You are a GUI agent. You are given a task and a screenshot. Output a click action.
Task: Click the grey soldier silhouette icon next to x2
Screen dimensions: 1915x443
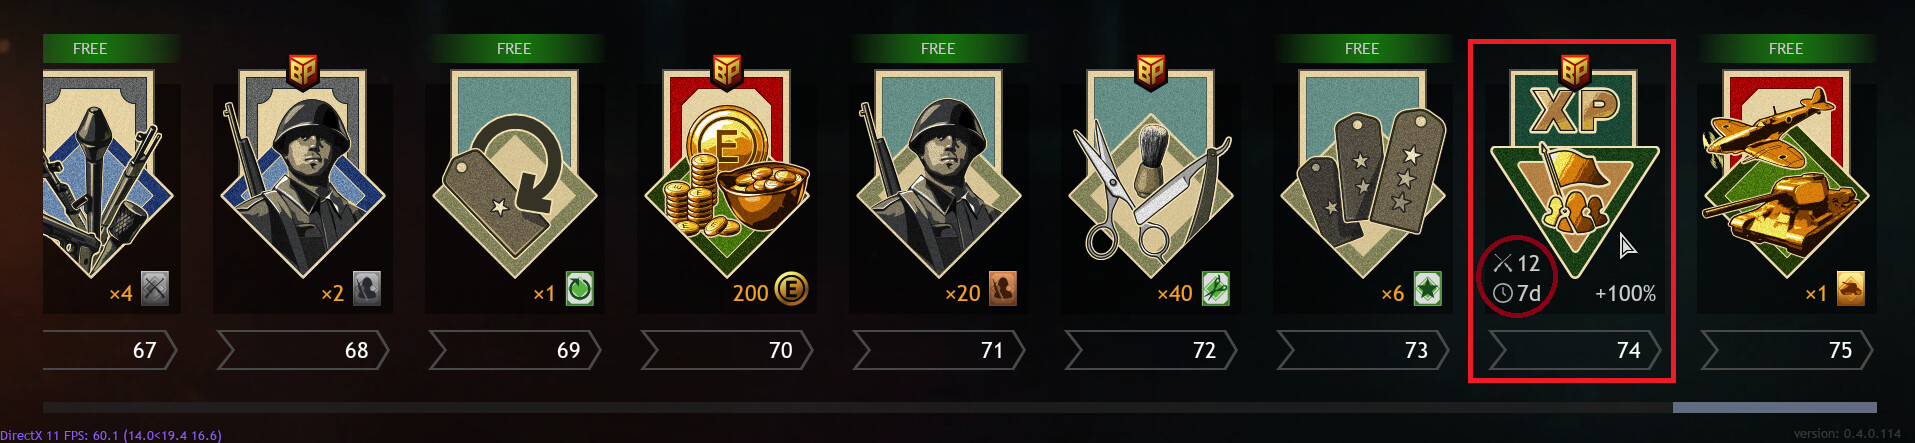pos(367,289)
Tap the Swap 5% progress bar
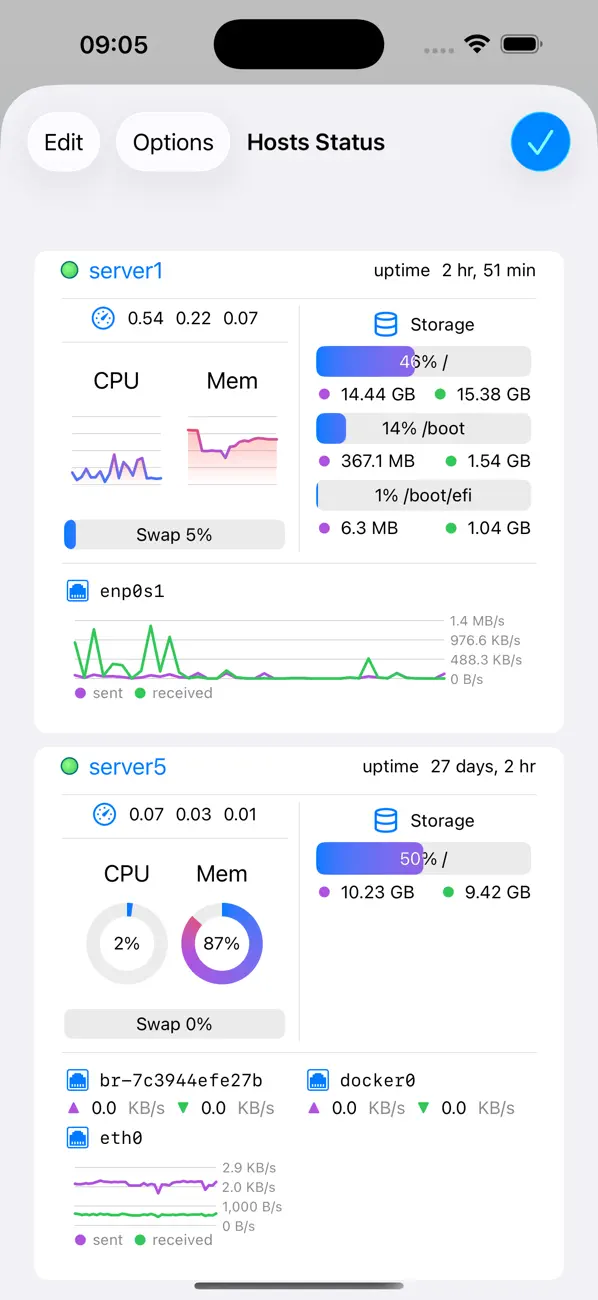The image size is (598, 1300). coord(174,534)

**What needs to be done**
Restate the records above exactly, less any pictures.

**Result for this task**
You are a GUI agent. You are given a task and a screenshot. Output a click action.
Task: Click the grey soldier silhouette icon next to x2
Screen dimensions: 1915x443
pos(367,289)
Tap the Swap 5% progress bar
The image size is (598, 1300). coord(174,534)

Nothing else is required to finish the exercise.